Monday, April 25, 2011

My Poetry Year: Entry #19

In which Your Humble Blogger imagines old age in ten syllables per line:

"The House"

I've heard that white isn't fashionable.
Blame the sun. The siding used to be brown.
And I know this here can't be considered
A private front-yard tranquility pond;
It's just a puddle, filled by mud water
From the choked gutters. And it has no koi.
A spacious bath and shower, maybe? No?
Just trying to laugh. Because the corners
Of the porch have long looked like the cracked walls
Of a quarry, and the house is quite old,
Has been for some time, and I can see you
Wondering how anyone can sleep here.
Well, come. Come inside. Let me show you how
I sleep: with my head resting on scrapbooks
and my legs propped on stacks of forty-fives.
Satisfied by the best meals I've eaten.
Falling in love with old friends. Come. Enjoy
The fire. The fire's always better when shared.
Enjoy it before the remaining years
Consume the house, and the fire is set free.

* * *

I fear that the idea of a house as a metaphor for an old, tired body gets lost, especially in the beginning of the poem; worse, I suspect that the description of the house in the beginning just isn't clear or interesting.
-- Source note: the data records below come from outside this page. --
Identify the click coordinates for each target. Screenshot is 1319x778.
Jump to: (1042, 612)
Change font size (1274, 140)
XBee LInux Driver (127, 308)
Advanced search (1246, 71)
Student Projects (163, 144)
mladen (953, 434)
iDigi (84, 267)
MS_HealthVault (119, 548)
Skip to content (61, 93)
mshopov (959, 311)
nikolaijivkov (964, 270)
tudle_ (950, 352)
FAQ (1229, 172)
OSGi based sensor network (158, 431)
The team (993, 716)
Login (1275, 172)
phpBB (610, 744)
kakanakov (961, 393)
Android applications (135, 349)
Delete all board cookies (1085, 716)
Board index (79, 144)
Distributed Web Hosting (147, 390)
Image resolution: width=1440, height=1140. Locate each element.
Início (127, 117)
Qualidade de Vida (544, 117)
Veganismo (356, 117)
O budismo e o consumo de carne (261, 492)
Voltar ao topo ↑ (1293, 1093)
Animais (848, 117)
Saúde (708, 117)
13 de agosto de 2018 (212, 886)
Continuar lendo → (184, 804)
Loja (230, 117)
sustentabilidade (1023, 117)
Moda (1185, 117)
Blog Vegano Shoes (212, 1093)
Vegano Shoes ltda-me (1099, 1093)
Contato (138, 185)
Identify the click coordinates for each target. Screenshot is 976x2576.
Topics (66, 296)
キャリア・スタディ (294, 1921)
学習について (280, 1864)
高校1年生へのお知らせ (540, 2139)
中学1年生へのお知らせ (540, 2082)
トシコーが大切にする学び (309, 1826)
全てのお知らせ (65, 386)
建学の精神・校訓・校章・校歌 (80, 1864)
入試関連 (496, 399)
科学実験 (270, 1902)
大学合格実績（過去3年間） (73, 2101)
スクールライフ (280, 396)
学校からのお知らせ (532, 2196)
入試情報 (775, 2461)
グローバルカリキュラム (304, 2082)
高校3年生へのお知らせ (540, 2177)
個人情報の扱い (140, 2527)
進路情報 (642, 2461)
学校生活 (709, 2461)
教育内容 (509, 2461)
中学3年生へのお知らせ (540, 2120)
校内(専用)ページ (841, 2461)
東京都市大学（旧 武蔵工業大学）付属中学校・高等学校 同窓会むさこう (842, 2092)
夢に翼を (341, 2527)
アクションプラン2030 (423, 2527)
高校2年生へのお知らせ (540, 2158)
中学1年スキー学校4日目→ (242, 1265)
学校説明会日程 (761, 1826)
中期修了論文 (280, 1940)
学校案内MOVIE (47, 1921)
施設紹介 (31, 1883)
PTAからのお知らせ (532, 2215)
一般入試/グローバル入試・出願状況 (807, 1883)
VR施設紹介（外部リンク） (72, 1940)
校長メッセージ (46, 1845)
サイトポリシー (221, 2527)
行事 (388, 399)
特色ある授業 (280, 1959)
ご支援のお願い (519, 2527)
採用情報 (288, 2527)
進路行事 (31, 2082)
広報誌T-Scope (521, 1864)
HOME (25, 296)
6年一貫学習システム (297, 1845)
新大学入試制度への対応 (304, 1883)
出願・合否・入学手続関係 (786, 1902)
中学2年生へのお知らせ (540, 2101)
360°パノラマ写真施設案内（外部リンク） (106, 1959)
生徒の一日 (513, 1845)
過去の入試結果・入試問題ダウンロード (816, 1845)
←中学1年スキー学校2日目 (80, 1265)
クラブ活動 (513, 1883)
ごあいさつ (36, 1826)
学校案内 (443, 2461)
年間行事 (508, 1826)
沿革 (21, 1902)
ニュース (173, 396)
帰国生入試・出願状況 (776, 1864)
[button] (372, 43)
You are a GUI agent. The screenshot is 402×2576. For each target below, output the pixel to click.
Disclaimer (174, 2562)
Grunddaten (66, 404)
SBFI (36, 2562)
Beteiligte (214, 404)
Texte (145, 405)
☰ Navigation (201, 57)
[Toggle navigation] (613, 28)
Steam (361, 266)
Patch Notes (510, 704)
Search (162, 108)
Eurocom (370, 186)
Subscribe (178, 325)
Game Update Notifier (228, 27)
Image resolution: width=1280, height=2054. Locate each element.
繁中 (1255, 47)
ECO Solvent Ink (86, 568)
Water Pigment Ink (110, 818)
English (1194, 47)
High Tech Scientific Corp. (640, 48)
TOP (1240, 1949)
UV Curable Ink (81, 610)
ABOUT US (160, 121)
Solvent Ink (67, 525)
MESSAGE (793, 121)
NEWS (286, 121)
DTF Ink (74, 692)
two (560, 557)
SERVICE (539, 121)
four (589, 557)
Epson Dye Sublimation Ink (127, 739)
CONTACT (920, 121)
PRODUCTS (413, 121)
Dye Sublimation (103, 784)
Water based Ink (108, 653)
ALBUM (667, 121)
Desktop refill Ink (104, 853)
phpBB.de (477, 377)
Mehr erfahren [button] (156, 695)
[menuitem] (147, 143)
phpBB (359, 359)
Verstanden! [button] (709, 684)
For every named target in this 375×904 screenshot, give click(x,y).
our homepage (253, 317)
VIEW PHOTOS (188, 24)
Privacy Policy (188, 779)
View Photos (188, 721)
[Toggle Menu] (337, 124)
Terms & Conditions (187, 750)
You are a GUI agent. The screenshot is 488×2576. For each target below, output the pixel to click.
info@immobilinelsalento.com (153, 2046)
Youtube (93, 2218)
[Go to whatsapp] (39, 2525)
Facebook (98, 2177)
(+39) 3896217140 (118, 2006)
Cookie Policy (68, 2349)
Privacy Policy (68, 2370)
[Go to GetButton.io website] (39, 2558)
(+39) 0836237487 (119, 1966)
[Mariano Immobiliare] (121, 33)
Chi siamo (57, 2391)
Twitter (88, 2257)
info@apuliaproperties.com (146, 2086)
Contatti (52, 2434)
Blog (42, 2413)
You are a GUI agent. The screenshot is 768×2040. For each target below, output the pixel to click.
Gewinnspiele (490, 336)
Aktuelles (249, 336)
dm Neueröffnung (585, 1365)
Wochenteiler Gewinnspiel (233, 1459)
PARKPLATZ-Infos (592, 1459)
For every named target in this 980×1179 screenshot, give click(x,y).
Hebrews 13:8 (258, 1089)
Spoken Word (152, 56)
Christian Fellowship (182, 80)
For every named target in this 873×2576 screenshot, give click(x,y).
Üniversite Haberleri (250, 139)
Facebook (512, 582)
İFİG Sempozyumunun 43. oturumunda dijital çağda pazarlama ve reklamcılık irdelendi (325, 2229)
But I still like the way the poem ends. If some crazy god or demon told me that I could only choose three batches of writing from last year's poems to keep while the rest of the notebook got tossed in flames -- well, there are two whole poems that I would save, and then I would ask to keep the last three lines (plus one word) of this poem.

And then I would snicker like a trickster, because many of these poems are typed up and saved to a hard drive.